[Data items]

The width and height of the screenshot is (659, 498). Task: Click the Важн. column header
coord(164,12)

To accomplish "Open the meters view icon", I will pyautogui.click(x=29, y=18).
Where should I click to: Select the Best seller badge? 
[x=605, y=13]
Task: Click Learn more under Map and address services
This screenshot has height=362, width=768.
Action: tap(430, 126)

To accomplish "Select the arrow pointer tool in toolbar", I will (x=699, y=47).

...

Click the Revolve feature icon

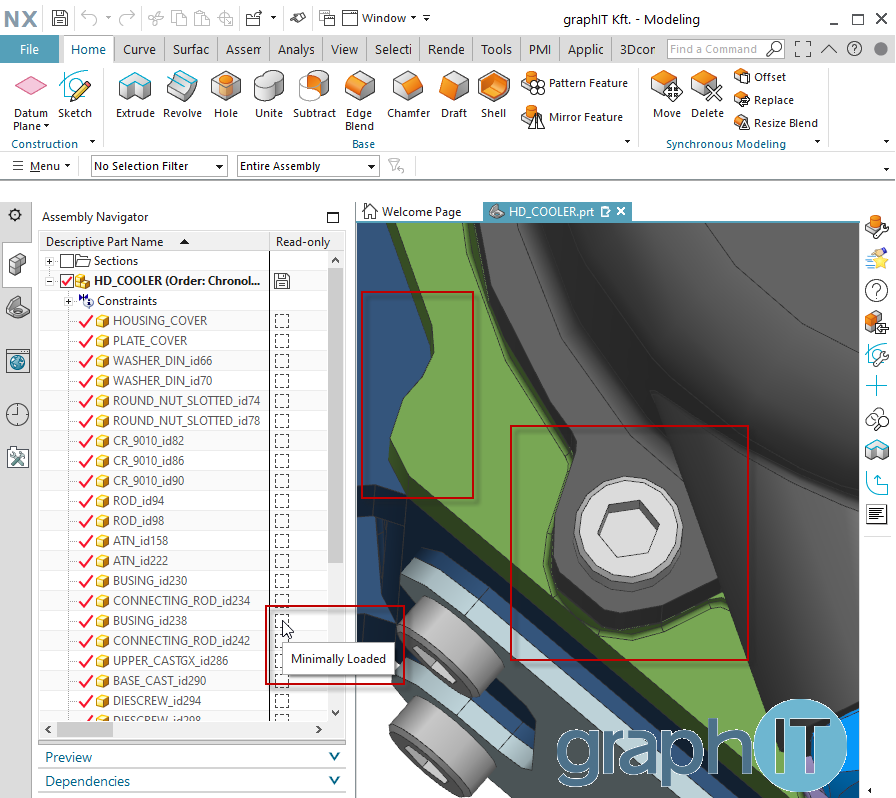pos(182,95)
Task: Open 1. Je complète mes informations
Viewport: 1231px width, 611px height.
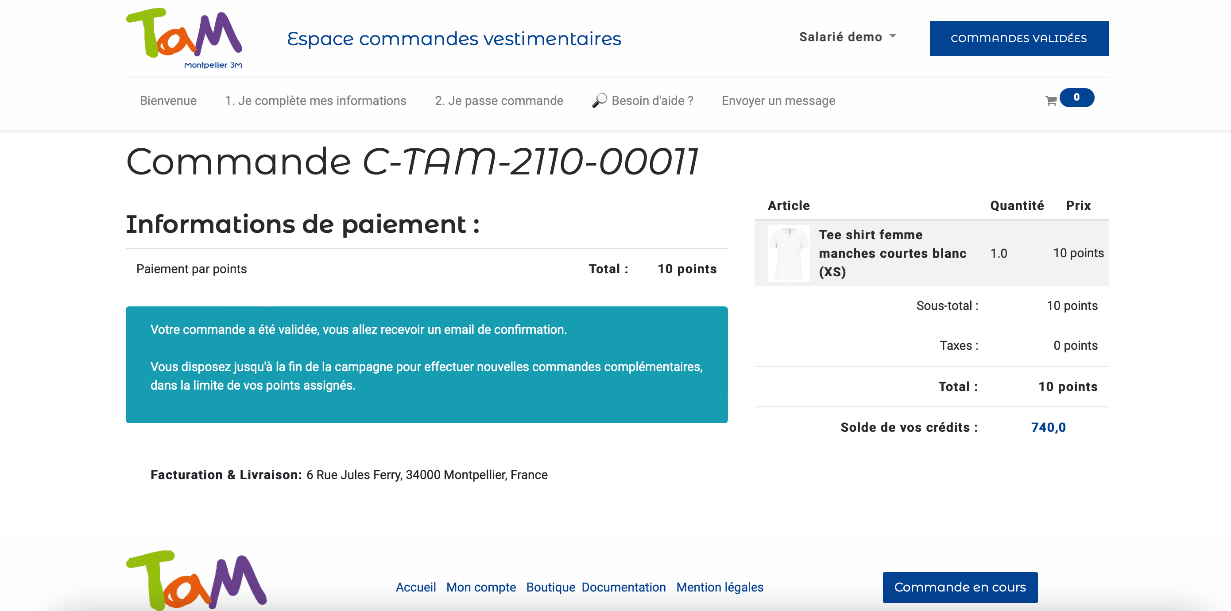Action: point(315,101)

* * *

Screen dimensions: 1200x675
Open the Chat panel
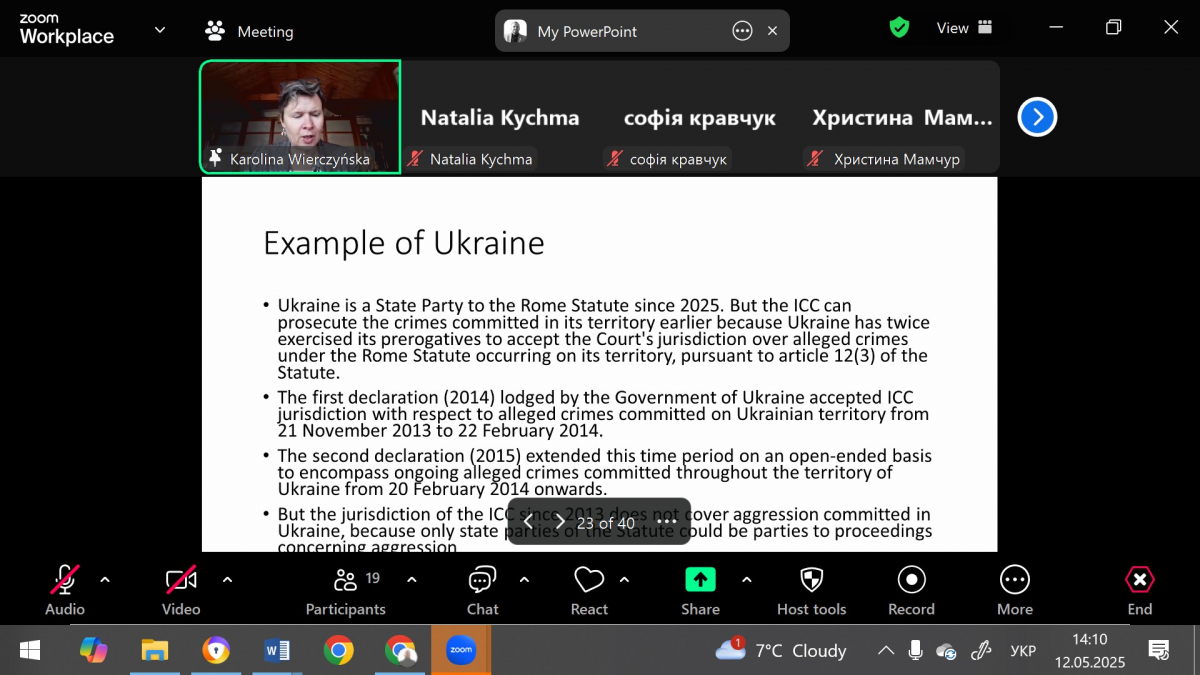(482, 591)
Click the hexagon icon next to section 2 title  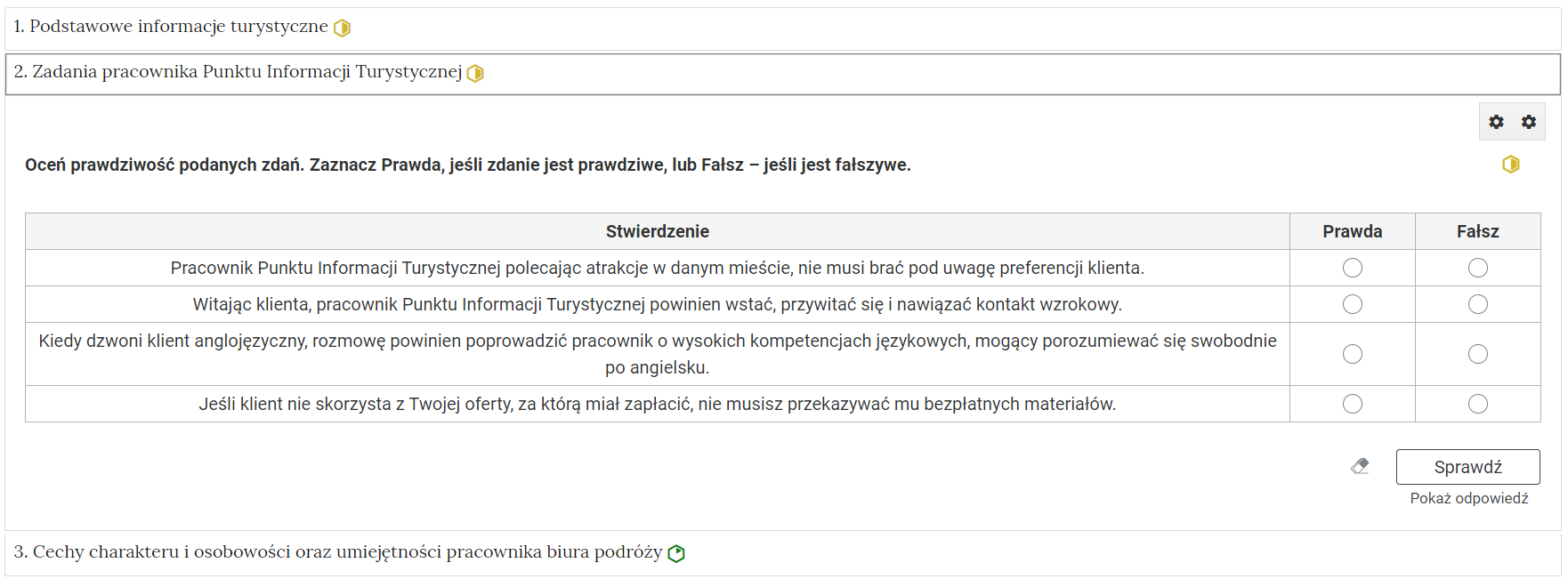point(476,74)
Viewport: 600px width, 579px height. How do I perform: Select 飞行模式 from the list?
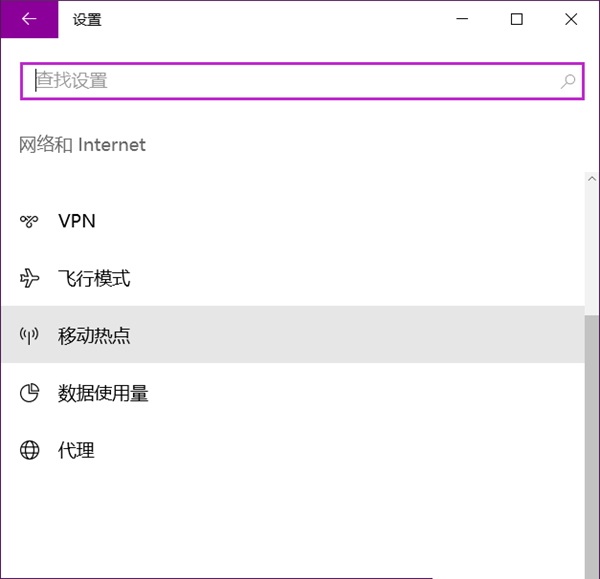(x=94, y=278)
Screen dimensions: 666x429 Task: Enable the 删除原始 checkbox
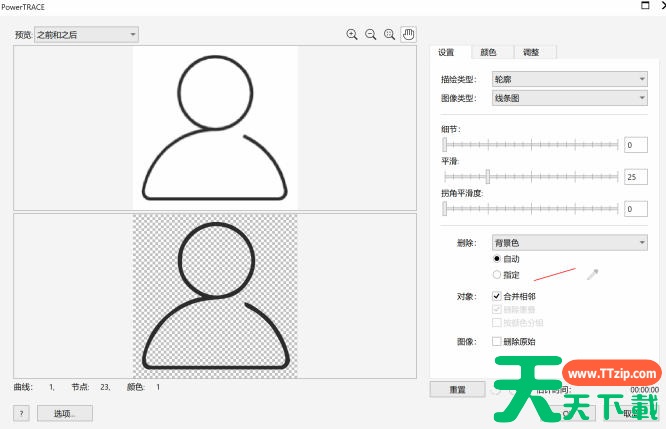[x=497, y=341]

EXERCISE DESCRIPTION:
For every line of the records that has the word "will" in it, make a copy.

SOLUTION:
To accomplish "Open the meters view icon", I will pyautogui.click(x=29, y=18).
To accomplish "Select the arrow pointer tool in toolbar", I will (x=699, y=47).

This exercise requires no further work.